* Exercise goal:
Reproduce the data in full, exactly as given, leaving images out.

* Provided records:
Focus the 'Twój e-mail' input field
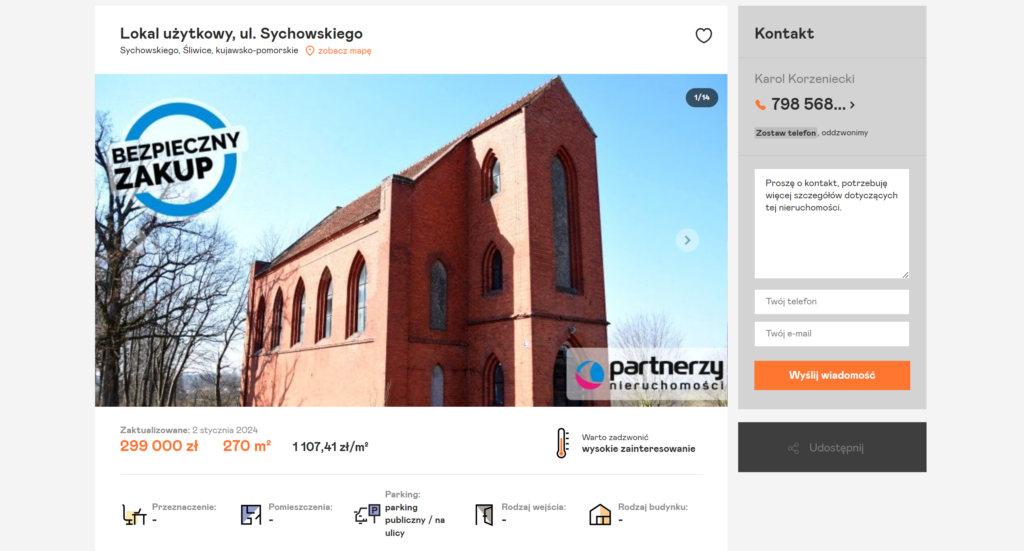This screenshot has width=1024, height=551. tap(831, 334)
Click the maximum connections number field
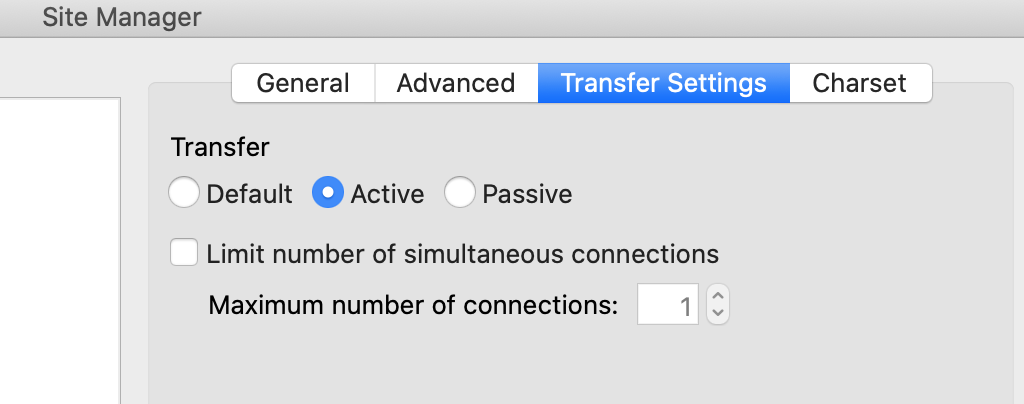This screenshot has width=1024, height=404. click(667, 303)
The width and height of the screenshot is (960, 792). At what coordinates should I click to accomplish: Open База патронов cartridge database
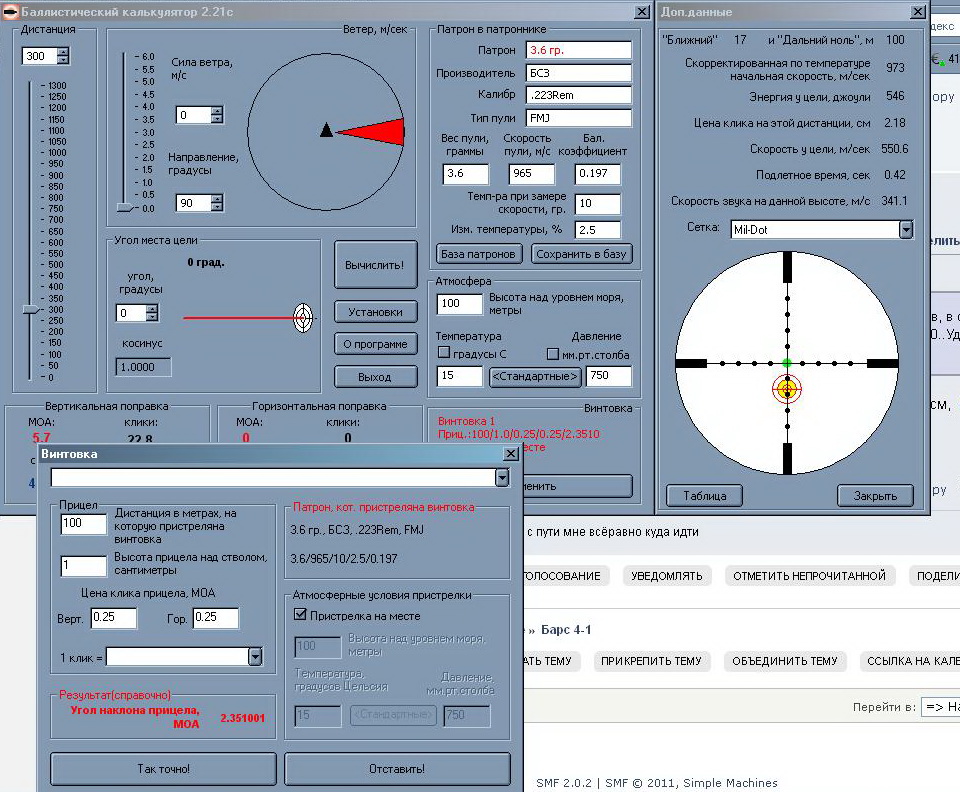pyautogui.click(x=479, y=254)
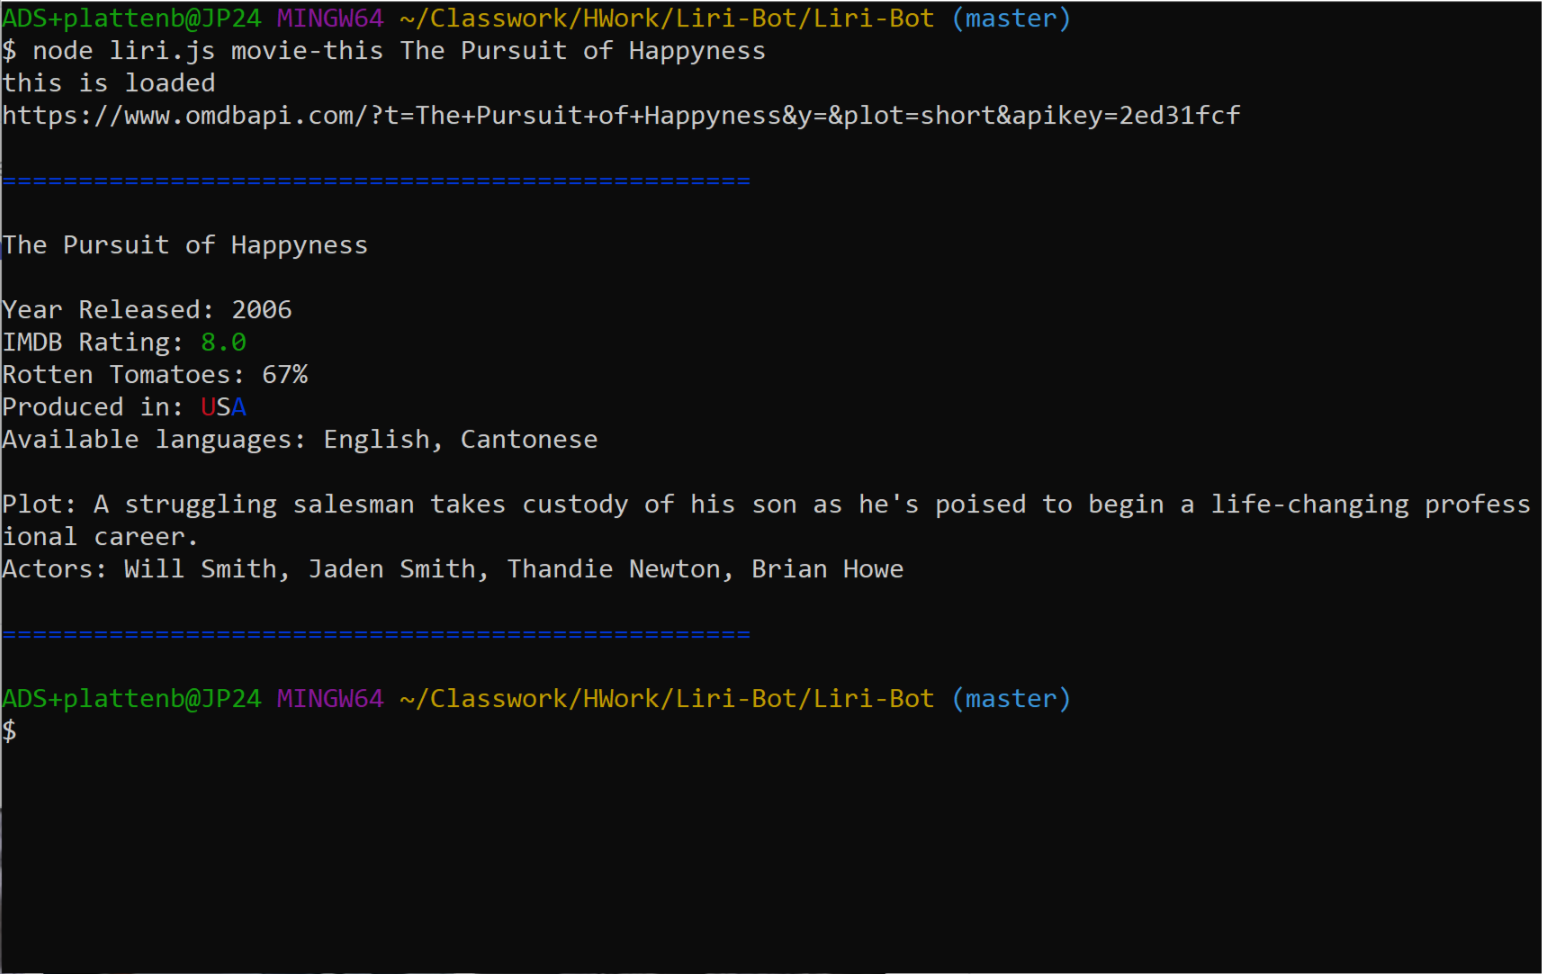1542x974 pixels.
Task: Click the IMDB Rating value 8.0
Action: (222, 341)
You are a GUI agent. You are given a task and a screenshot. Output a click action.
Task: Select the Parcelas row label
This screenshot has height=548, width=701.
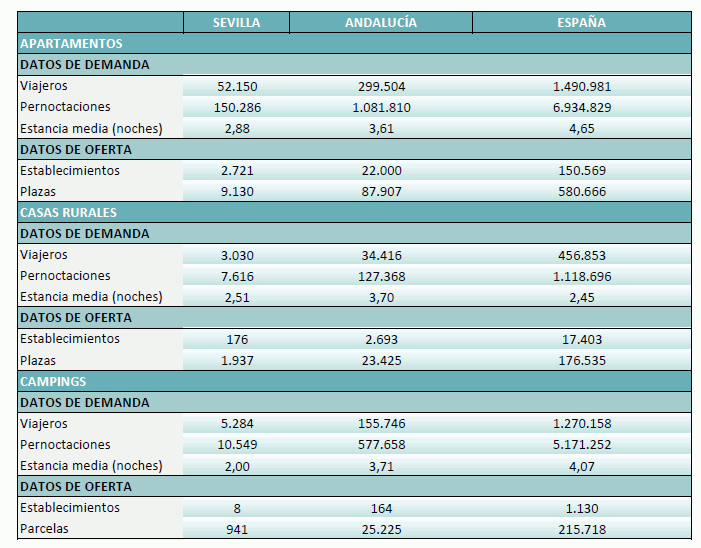click(x=45, y=529)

* Output:
Focus the 'Twój e-mail' input field
This screenshot has width=1024, height=551. tap(831, 334)
Click the maximum connections number field
This screenshot has width=1024, height=404. click(667, 303)
The width and height of the screenshot is (960, 792). At what coordinates should I click to accomplish: Open База патронов cartridge database
pyautogui.click(x=479, y=254)
1542x974 pixels.
Task: Click the IMDB Rating value 8.0
Action: (222, 341)
You are a GUI agent. You are given a task and a screenshot. Output a click action.
Task: Select the Parcelas row label
This screenshot has height=548, width=701.
click(x=45, y=529)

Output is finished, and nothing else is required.